Task details: Once you find the line that contains "A- (1050, 74)", write out that line and every line after it to the end of the records, exactly and with nothing else.

(Records from a data source)
=== Section Start ===

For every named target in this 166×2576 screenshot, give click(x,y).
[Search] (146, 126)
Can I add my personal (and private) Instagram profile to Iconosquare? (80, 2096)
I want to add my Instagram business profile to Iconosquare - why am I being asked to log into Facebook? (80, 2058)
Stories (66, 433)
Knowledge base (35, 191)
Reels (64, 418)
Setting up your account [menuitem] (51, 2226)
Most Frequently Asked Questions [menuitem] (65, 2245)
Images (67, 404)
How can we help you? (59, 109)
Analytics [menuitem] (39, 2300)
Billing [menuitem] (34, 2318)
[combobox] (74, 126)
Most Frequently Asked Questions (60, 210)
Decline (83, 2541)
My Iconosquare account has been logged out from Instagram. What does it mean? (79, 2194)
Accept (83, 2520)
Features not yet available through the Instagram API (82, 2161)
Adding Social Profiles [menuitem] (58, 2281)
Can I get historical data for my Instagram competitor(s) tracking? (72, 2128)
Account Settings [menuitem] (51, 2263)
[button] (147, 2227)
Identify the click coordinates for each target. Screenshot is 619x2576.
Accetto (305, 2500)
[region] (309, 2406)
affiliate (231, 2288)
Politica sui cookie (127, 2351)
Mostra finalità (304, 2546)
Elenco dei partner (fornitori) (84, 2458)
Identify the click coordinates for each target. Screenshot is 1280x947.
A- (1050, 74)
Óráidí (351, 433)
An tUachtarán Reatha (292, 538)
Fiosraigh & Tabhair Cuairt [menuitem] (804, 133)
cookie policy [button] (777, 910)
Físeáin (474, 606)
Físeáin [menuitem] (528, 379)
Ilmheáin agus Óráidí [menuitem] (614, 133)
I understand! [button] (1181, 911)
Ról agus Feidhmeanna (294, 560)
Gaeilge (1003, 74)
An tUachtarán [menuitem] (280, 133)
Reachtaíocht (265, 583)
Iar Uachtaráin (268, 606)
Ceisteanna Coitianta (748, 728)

=== Section End ===

Reply to the exercise:
A- (1050, 74)
Óráidí (351, 433)
An tUachtarán Reatha (292, 538)
Fiosraigh & Tabhair Cuairt [menuitem] (804, 133)
cookie policy [button] (777, 910)
Físeáin (474, 606)
Físeáin [menuitem] (528, 379)
Ilmheáin agus Óráidí [menuitem] (614, 133)
I understand! [button] (1181, 911)
Ról agus Feidhmeanna (294, 560)
Gaeilge (1003, 74)
An tUachtarán [menuitem] (280, 133)
Reachtaíocht (265, 583)
Iar Uachtaráin (268, 606)
Ceisteanna Coitianta (748, 728)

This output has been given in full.